Analytics are the steering wheel that humanity uses to drive the world — or at least that portion of the planet over which we have some influence. Without the sensors, the correlators, the aggregators, the visualizers, the solvers, and the rest of what analytic applications depend on, we would be only a passenger, not a copilot, on this, our only home.

If you’ve spent any time around advanced mathematics and analytics, you’re bound to run into the phrase “global optimization.” All in all, this has little to do with optimizing the globe we live on; instead, it refers to techniques for solving a set of equations under various constraints. Nevertheless, I love the phrase’s evocative ring, in that it suggests the Gaia Hypothesis, a controversial conjecture that the Earth is a sort of super-organism. Specifically, it models the Earth as a closed, self-regulating, virtuous feedback loop of organic and inorganic processes that, considered holistically, maintains life-sustaining homeostasis. This hypothesis suggests that the planet as a whole is continuously optimizing the conditions for our ongoing existence — and that the biosphere may perish, just like any organism, if it falls into a vicious feedback loop of its own undoing.

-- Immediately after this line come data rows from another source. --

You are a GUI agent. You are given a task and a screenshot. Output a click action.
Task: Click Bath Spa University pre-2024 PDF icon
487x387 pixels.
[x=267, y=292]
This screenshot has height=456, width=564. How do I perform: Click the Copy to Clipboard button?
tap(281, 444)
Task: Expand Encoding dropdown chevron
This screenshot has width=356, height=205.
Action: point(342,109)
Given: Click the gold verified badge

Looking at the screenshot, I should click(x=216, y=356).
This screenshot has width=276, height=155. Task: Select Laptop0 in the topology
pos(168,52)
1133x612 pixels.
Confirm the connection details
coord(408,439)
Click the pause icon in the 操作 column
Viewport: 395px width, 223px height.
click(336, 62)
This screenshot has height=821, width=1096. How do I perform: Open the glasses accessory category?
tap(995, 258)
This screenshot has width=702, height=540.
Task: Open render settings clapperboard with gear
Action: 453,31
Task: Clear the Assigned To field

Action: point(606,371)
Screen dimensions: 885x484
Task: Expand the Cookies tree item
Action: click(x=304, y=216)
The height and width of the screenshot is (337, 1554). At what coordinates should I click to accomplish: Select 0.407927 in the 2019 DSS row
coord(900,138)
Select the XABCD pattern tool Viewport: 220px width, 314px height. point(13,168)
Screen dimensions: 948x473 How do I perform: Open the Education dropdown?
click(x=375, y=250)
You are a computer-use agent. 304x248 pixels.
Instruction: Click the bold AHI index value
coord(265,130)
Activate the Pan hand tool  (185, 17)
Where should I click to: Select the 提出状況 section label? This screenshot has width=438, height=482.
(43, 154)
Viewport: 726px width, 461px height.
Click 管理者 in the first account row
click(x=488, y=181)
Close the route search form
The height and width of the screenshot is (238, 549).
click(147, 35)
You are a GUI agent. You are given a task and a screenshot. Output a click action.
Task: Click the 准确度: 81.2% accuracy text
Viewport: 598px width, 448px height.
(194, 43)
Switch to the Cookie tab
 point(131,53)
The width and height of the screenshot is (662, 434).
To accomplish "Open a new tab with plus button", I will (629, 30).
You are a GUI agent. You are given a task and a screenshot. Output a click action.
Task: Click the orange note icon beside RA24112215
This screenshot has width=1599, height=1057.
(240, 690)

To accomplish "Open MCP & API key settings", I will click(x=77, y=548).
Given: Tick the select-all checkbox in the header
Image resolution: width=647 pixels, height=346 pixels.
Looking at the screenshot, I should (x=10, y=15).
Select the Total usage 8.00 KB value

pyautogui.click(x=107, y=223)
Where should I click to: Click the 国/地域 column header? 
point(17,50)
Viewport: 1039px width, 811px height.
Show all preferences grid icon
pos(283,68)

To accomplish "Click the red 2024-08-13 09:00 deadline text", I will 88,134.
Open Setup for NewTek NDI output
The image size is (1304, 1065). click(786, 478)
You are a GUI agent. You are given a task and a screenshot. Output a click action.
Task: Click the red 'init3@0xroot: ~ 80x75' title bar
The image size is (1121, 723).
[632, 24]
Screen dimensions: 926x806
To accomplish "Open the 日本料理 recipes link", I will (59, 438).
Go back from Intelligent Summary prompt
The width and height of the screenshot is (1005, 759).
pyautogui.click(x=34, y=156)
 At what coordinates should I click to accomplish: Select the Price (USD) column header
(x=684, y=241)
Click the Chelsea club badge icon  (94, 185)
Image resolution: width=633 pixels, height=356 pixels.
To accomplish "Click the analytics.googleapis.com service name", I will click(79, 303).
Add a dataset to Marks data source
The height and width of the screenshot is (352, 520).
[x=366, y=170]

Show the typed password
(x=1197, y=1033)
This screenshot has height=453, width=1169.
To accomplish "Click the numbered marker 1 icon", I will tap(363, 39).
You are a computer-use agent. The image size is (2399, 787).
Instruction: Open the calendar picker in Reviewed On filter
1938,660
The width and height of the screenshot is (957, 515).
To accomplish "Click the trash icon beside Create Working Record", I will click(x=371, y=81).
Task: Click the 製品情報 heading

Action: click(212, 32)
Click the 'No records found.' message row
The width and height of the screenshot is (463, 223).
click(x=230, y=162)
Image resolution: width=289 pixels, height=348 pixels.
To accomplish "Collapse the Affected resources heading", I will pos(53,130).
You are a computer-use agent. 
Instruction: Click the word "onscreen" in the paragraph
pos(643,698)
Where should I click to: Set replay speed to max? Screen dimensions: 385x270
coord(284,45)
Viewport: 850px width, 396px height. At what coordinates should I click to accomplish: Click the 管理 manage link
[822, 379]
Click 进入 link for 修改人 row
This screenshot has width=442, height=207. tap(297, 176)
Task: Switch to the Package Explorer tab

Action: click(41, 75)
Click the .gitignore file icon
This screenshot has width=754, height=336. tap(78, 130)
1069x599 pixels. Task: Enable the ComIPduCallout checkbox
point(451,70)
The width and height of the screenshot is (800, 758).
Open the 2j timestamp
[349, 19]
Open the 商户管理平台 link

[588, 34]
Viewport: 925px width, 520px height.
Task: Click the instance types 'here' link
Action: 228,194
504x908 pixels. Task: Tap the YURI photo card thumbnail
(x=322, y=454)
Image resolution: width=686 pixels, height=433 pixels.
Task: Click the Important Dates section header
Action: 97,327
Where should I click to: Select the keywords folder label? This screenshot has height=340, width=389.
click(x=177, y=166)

This has been a controversial proposal in scientific circles, but it has an interesting suggestion if we use it to understand the potential role of advanced analytics in promoting the human agenda on Earth. If we accept that humanity plays, either through divine appointment or natural selection, the role of master steward of Earth’s resources, then it’s clear that analytics may be a prime resource in helping us build a sustainable, scalable, and livable future for one and all. Or, conversely, our collective misapplication of analytics and other technologies may doom us through self-destructive measures that contribute to irreversible resource depletion at the expense of future generations. One species of organism — humans — may be the biosphere’s salvation or ruination. We, who evolved on Earth, may be the agents of our world’s undoing. Let’s call this the “AndroGaia Hypothesis.”

I’d like to suggest that big data, in all its manifestations, is critical to our survival on this massively interdependent planet. Modern existence depends on harnessing ever more powerful analytics and ever more massive data sets, which is why big data is now such a preoccupation of organizations everywhere. Analytics has long been integral to the work of science, engineering, commerce, and government. Traditional analytics, better known as business intelligence, provide the decision support infrastructure for optimizing management strategies and daily operations. By the same token, advanced analytics — leveraging statistics, mathematics, linguistics, and artificial intelligence — help scientists and engineers find the nonobvious patterns that deepen the pool of collective human know-how. To the extent that we instrument the world with real-time sensor grids, automated feedback remediation loops, embedded decision automation, self-healing network-computing platforms, and other analytics- and rule-driven systems, we’re building an intelligent grid that helps us ensure continuous optimization of the human presence on this orb. All of this depends on big data, which is the dynamic core of this new world order. If we can embed network intelligence in every artifact of our existence, continuous optimization will permeate all nodes and networks, from nano to macro. And to the extent that we use open-source collaborative big data development approaches to pool and advance our collective intelligence, we might be able to adapt as a species to face challenges unforeseen. Let’s call this the “CyberAndroGaia Hypothesis.”

But if humanity just uses our global grid primarily to optimize our own species’ narrow interests at the expense of the rest of the biosphere, we’ll be setting ourselves up for eventual extinction. We must somehow ensure that we scale our increasingly overcrowded human presence without ravaging the habitats, polluting the environment, or depleting the biodiversity upon which we and all other species depend.

The key question is this: How can we retool the human-centric cybersphere to ensure that the interests of nonhuman species, which hugely outweigh us in the biosphere, are forevermore optimized in our global grid?